• [What to do]
Please copy every record below exactly, leaving out the pictures.
=== Begin Enclosure ===
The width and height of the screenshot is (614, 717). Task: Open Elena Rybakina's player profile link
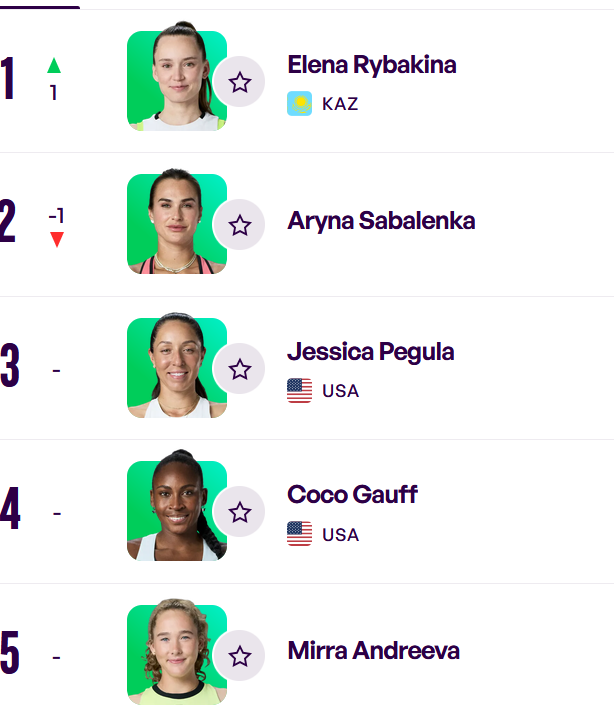pos(372,65)
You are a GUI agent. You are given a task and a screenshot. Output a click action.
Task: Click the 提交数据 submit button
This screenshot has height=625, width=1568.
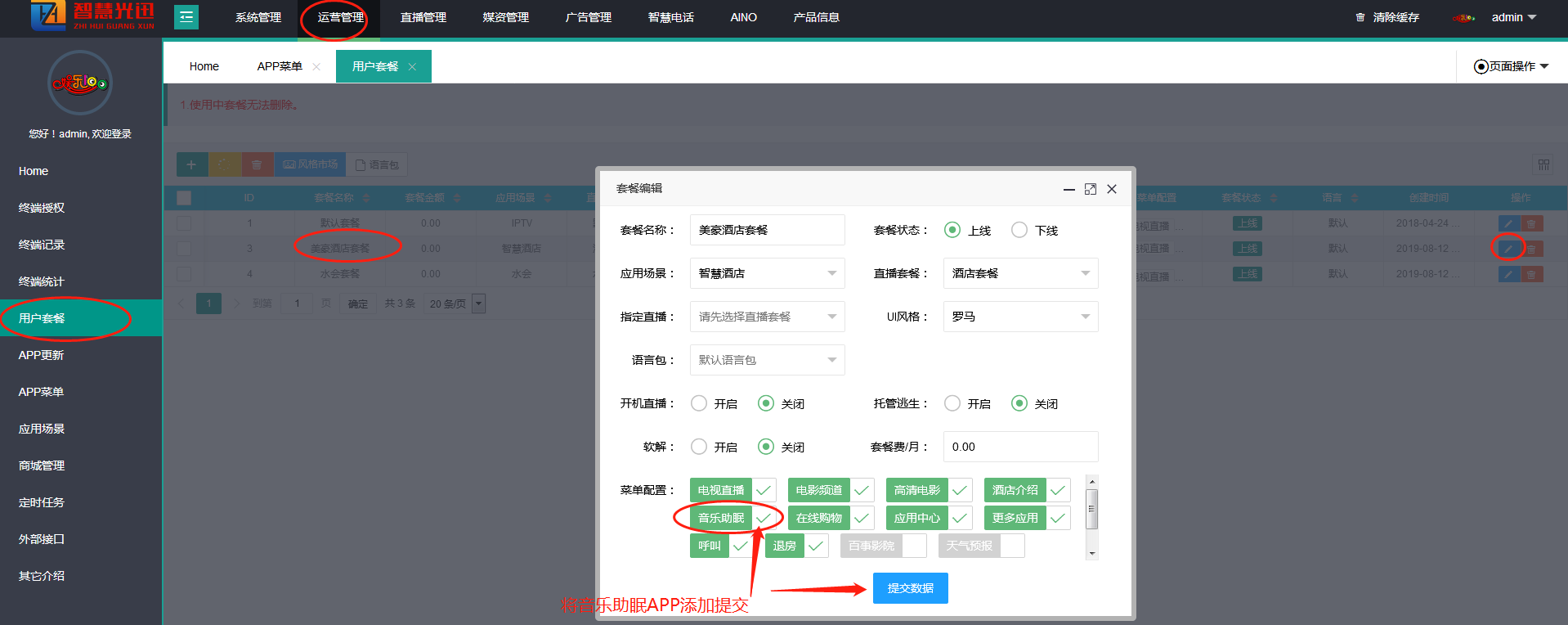tap(910, 588)
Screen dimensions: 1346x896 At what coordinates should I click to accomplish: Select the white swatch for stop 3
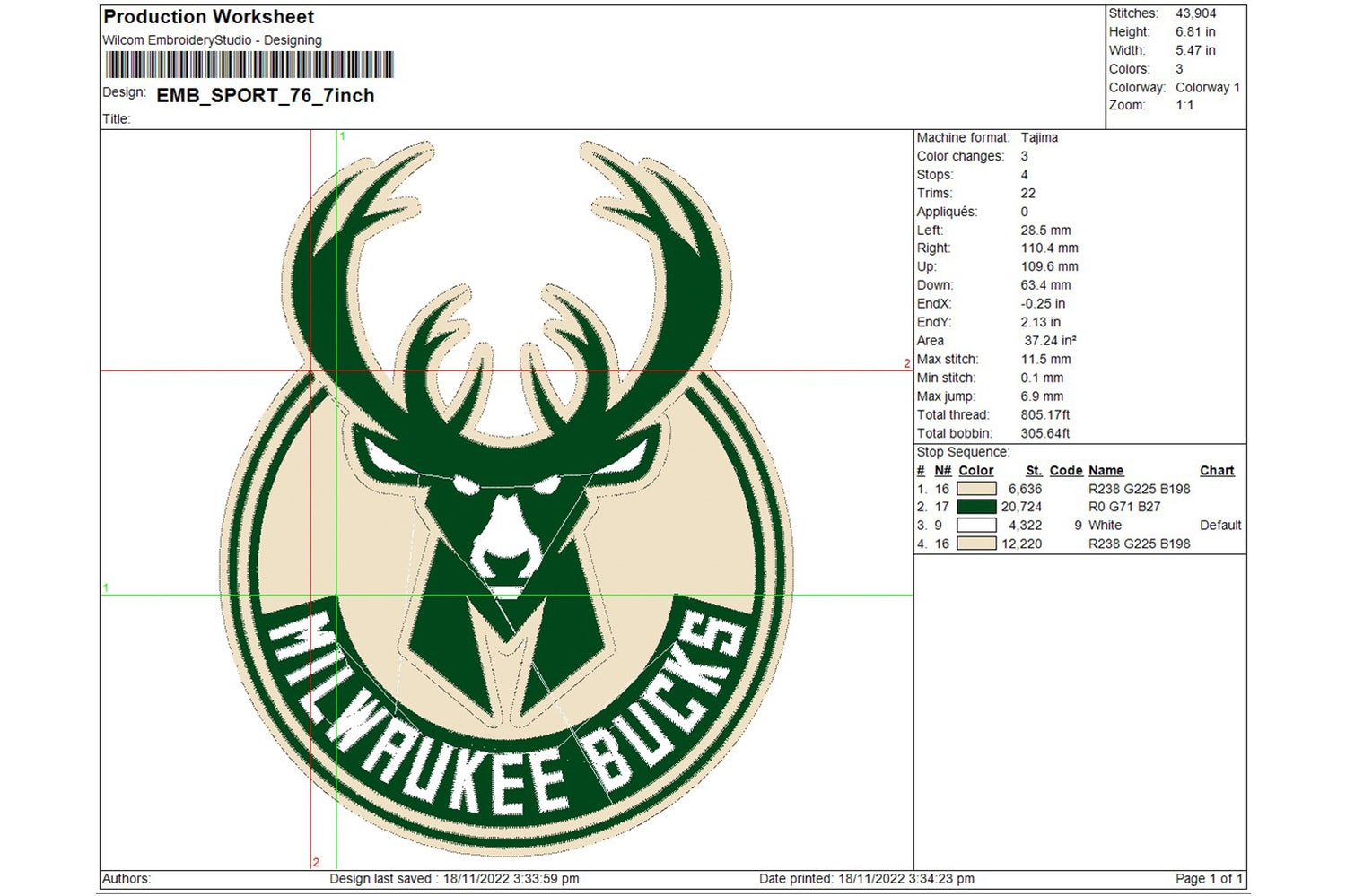tap(977, 525)
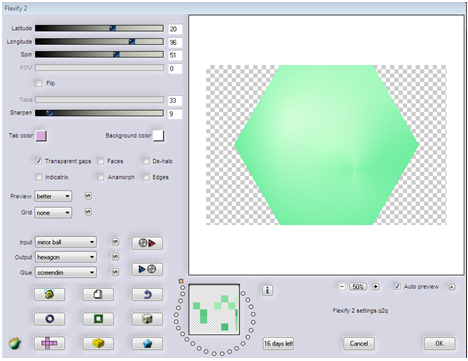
=== End Enclosure ===
• [Answer section]
The width and height of the screenshot is (614, 717). Task: Open Elena Rybakina's player profile link
pos(372,65)
You are a GUI agent. You are given a task and a screenshot. Output a click action.
Task: Click the 提交数据 submit button
This screenshot has height=625, width=1568.
tap(910, 588)
Screen dimensions: 1346x896 At what coordinates should I click to accomplish: Select the white swatch for stop 3
tap(977, 525)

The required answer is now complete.